All too soon my lazy time being at home ended. It was back to work time.
While I was at home, I could keep an eye on Maya, my Bengal neuter girl, to make sure she didn’t bully Ananda, my Maine Coon queen. Actually, I’d been pleasantly surprised – she was only a fraction as tyrannical as she normally was. She pounced Ananda twice, and each time it didn’t end up in a fur fight as on previous occasions.
So it meant that I wasn’t too worried when I had to go back to work.
Another thing that worried me was feeding. When I was on holiday, I wasn’t too concerned about getting up at 4am in the morning to feed Ananda. Also, Ananda was used to getting food every two hours. She would amble up to me and chirrrup and trill in the way Maine Coons do. It’s sometimes an oooh-oooh-ooh sound (delivered in an up-and-down register) and sometimes it’s like a rrr-rrr-rrr. Hard to describe unless you’ve heard it.

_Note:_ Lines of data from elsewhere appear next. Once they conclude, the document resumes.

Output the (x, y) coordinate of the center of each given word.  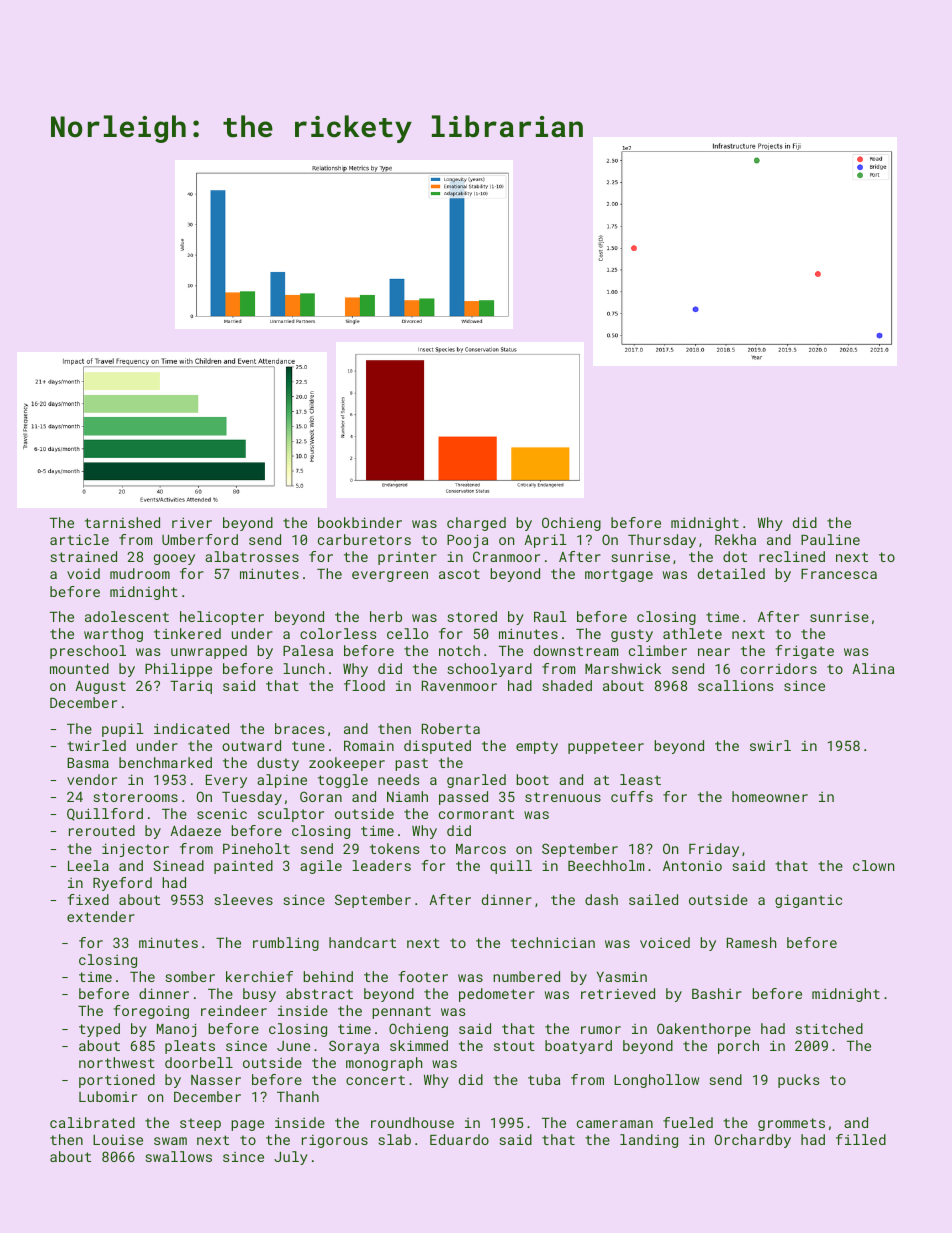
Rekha (735, 539)
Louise (118, 1140)
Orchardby (752, 1141)
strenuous (563, 797)
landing (649, 1141)
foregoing (151, 1012)
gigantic (808, 901)
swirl (770, 745)
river (192, 522)
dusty (278, 764)
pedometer (497, 995)
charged (476, 524)
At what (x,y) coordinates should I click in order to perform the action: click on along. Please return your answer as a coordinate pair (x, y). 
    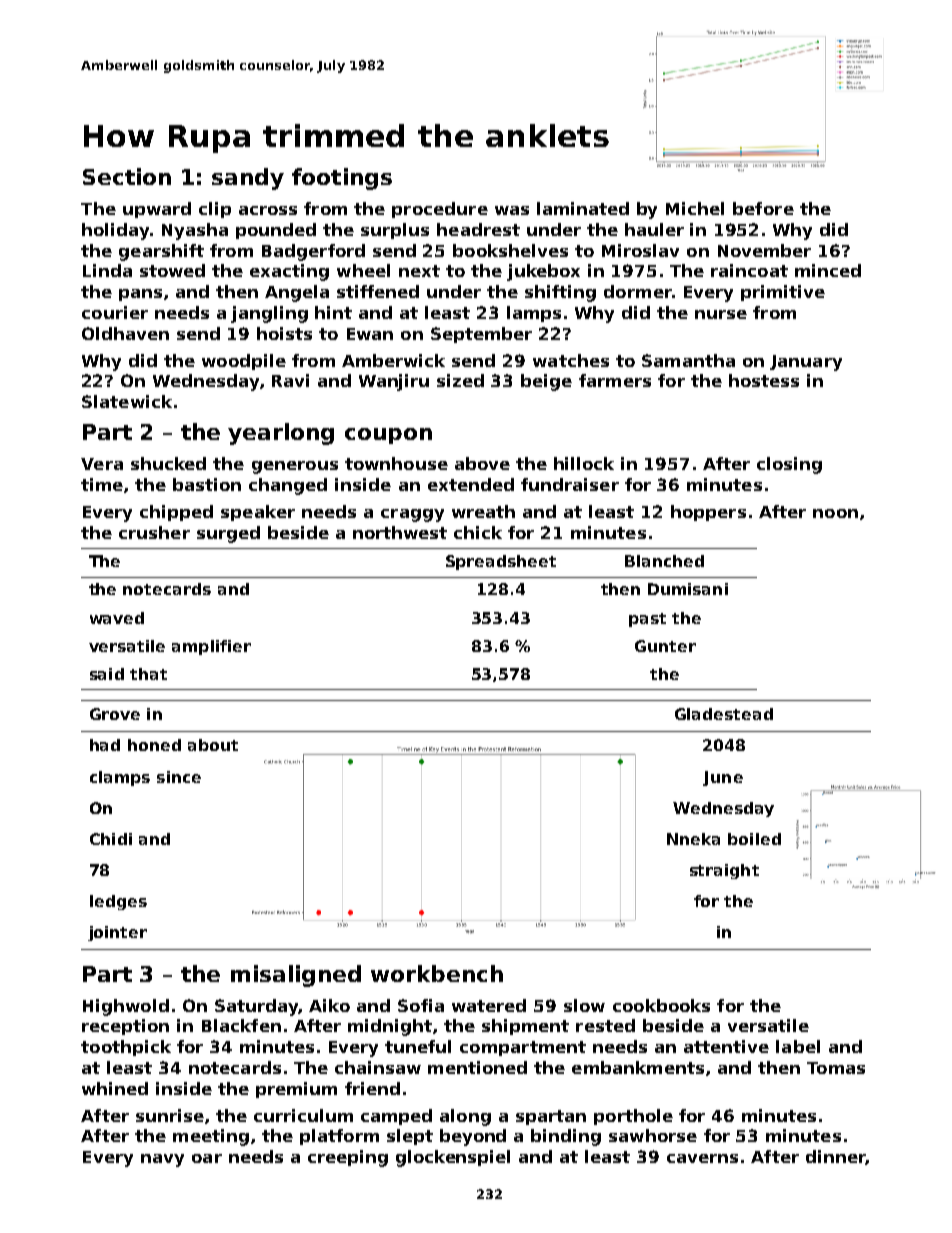
    Looking at the image, I should click on (465, 1117).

But what was I going to do when I went back to work?
Cue Hubby. If Hubby was working from home he was instructed to make sure that Ananda got enough food.
And strangely enough, Maya seemed to sense something had changed in the dynamics between her and Ananda because she left Ananda alone most of the time.
The interesting event of the second and third weeks was the gradual introduction of the other two adult cats to the kittens. Some breeders don’t allow kittens to mix with adult cats for health reasons, but I found it physically impossible to separate them unless I kept the bedroom door shut all the time. And during the heatwave with the door shut the room was like an oven.
I figured that it was better for the adult cats to get used to the cats in a natural way. If they met the kittens, I would be there to supervise, but I didn’t want them to stop them from seeing the kittens which could lead to awkward tension when then kittens started running all over the house.
Maya’s curiosity meant that she’d been in to investigate the source of the squeaking. Ananda had hissed at her and Maya walked out of the room, pretending she didn’t care, but her tail was twitching, a sign of agitation. So I was careful to make sure she was never left alone with the kittens.
Teddy, my ginger neuter boy who’s less than a year old also paid a visit. His eyes bulged as he looked at the kittens, little analogues of himself. He sniffed one of them, a little cream kitten and even though his paw was the size of its head, it turned right round and hissed at him! Is that courage or what? I mean, it would have been a little mouthful for Teddy if he’d fancied a snack!
Something else I had been doing to accustom the kittens to being socialised and handled was to put mum cat on the bed and let them suckle there. I do this so they get used to human smells and human sights, not just the walls of a pen or box. Mum cat loves it – the bed’s comfy and there’s humans around to watch her kittens. I box mum and kittens in with pillows and keep a close eye on them. Me and Hubby pick them up and stoke them and kiss their tummies to get them used to being handled.
I think the kittens enjoy being on the bed. They couldn’t get round much in the first two weeks, but in the third week they started climbing the pillows. Yesterday, the little tortie scrambled squealing after me, and started falling over the edge of the bed, but I stopped it in time.
I think they’re discovering the use of their claws as a tool for climbing and scaling obstacles like pillows. At present they’re in a box which is in a pen made of mesh which I’ve covered with a blanket so they don’t get their paws stuck in the mesh. They’ve started trying to climb up the blanket. So far they’ve not got far – they just don’t have the strength yet. But when they do, I’m going to have to put them somewhere safer.